Il faut bien reconnaître que l’enfumage culturel, médiatique, politique, religieux, etc. encense tant les merveilleuses réalisations de l’homme moderne, que nous sommes tous totalement chloroformés et continuons imperturbablement à perdre notre vie à la gagner. Le « Toujours plus » érigé en système de pensée autant qu’en logique financière, industrielle ou sociale, nous fait perdre la tête et le sens commun. Ainsi va le monde, le nez dans le guidon, depuis plus de deux mille ans.

On vient, tout récemment de s’apercevoir que ce système de société mène à une impasse. Depuis quelques années, certains évoquent la nécessité de changer de paradigme, mais la machine est probablement lancée avec trop de force et, à ce jour, personne n’a pu modifier sa trajectoire de façon significative.

Ubuesque, ce Monde, cette humanité ? Oui, sans aucun doute. Mais alors, dites-moi, l’humain, cet animal supérieur à tous les autres, à quoi lui sert cette supériorité, cette prétendue intelligence ? Non seulement il a quitté le paradis de ses origines, mais il est en train de se construire un enfer mortel.

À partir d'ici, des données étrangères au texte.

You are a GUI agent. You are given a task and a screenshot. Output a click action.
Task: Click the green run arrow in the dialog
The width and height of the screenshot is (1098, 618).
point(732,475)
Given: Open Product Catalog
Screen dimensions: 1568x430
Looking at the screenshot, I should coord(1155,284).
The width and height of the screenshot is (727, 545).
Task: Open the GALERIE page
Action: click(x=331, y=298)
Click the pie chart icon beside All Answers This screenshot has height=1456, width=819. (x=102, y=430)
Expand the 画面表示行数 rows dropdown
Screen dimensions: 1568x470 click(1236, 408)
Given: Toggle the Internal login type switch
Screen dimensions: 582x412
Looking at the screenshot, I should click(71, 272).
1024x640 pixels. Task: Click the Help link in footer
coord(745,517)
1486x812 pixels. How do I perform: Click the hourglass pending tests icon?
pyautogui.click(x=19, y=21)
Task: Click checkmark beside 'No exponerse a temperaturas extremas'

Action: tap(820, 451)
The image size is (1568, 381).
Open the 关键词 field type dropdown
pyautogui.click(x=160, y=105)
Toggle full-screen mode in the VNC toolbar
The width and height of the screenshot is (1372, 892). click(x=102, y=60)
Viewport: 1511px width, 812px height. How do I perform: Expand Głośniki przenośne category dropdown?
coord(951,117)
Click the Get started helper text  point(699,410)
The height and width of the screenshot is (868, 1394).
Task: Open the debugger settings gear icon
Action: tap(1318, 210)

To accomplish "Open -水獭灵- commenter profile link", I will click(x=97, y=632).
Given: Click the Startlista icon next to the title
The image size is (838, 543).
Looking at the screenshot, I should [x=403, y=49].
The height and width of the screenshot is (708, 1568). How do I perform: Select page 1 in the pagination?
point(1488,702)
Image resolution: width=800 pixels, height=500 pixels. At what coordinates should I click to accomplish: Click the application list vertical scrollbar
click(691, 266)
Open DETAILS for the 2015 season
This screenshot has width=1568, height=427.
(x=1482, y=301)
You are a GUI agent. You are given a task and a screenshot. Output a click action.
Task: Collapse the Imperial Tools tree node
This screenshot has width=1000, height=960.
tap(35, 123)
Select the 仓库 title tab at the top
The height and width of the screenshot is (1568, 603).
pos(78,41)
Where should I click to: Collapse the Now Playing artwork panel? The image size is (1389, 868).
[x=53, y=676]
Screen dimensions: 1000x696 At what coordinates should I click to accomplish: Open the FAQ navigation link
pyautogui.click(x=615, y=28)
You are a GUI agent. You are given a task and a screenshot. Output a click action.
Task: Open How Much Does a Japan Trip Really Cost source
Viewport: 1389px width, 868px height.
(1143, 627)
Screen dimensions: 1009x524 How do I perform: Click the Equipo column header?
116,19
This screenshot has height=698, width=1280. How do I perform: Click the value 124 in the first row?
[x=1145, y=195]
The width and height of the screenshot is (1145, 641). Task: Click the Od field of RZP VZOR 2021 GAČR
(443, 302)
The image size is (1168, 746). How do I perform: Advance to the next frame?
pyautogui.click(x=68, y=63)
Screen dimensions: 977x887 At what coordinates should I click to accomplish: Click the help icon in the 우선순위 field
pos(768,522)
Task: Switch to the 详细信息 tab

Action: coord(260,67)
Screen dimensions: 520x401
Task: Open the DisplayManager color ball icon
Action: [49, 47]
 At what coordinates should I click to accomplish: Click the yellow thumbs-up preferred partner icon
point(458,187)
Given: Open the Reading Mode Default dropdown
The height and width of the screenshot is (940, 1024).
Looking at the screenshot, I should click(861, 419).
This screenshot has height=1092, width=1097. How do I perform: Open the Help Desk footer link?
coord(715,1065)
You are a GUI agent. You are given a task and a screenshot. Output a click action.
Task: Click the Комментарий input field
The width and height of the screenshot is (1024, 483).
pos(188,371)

Est-ce bien raisonnable ?

Entre vivre comme des sauvages et courir sans voir passer sa vie, il y a peut-être un juste milieu. À n’en pas douter, l’être supérieur que nous sommes, va trouver une solution.

François-Michel Maugis

[1« … comme le démontrent tant les études circonstanciées que les témoignages ethnographiques, les chasseurs-cueilleurs nomades ne consacrent qu’une part relativement faible de leur temps au travail productif — plus faible, à coup sûr, que dans toutes les sociétés qui ont suivi ».